The most obvious way is that it can help your child calm down. Just spending a few moments sitting quietly can be a great habit. It also provides an opportunity to practice being calm, learning what it feels like, and how to find your way there.
Meditation can also be helpful for managing sensory overload. It’s one way of helping them with interoceptive awareness, which we discussed earlier. Meditative methods can help you learn to pay better attention to your senses and what your body is telling you.
Establish Routines and Schedules
Autism meltdowns can come in many different forms and a sensory overload is just one. Repetitive behavior is a common part of autism and can often be soothing. That tendency can be used in a healthy way by helping an autistic child develop routines and a schedule.
Surprises and changes are often another source of distress. By creating routines and a schedule, you’re reducing the chances that your child will face surprises or need to make many sudden changes. It’s much easier to stay calm when you know what to expect.
Get Some Exercise
There’s really no doubt that physical activity is helpful for mental well-being. It releases all sorts of feel-good chemicals in the brain and also keeps you physically well. Getting your autistic child up and moving on a regular basis can be a great way of coping with stressful situations.
Activity can mean a lot of things. You don’t necessarily have to sign them up for weightlifting classes or the track team. However, all that really matters is moving around and having a good time. It could be dancing, bowling, or just taking a short walk.
As with anything else, if you find something that catches your child’s interest, they’re much more likely to stick with and enjoy it.
Recognize Early Warning Signs
Though it may often seem like it, these outbursts rarely come out of nowhere. More than likely, problems are the result of multiple factors culminating in that straw that breaks the camel’s back. Your child reaches the limit of what they can handle and may have no choice but to act out.
An ounce of prevention is worth a pound of cure, as they say. It won’t be every time, but if you can spot the warning signs and help your child calm down, you might be able to avoid an outburst.
Most parents already know some of their child’s warning signs. There are a few that are shared by many autistic children.
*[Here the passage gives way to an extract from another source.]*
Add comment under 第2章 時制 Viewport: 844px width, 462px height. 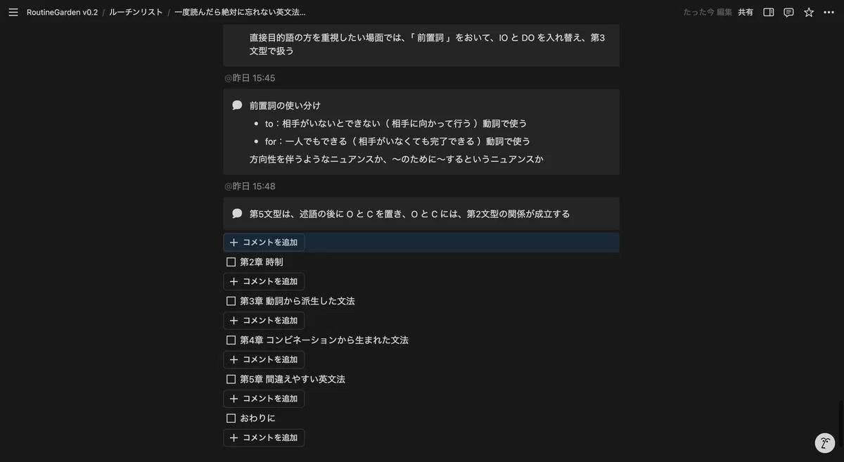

They can include:
- Screeching or noise-making
- Running away
- Self-stimulation, such as repetitive motions
- Covering ears or eyes
- Refusal to engage with people around them
Those are big red flags, while subtler signs may vary between children.
When you’re able to spot a building outburst and want to derail it, you can use most of the ideas we’ve already covered. Things like finding a safe space and providing sensory tools are both good ways to keep your child from getting overloaded.
Inevitably, there are situations where that might not be an option. That’s a tough spot and really the solution is to get out of it as soon as possible. However, there’s one simple trick (no kidding) that may be able to help: Distraction.
You may have seen people snapping a rubber band to help manage anxiety or anger issues. It’s easy to get into a spiral where anxiety or some other sort of distress feeds into itself, leading to an outburst. If you can distract your child, breaking the spiral, that may be enough to prevent them from being overstimulated. In the same way that a snapping rubber band can startle someone out of a black mood, a gentler form of distraction can short-circuit building distress.
The rubber band may not be a good idea for your autistic child. However, the distraction can be anything that might catch their attention. If you’ve already worked up and practiced calming strategies with your child, this would be the perfect moment to use them.
Working with an autistic child may present particular problems since they lose control when they have autism meltdowns. Remember that those problems aren’t insurmountable. It may take a lot of patience and hard work on everyone’s part. It is possible, however, to help a child with autism calm down and regain control of themselves.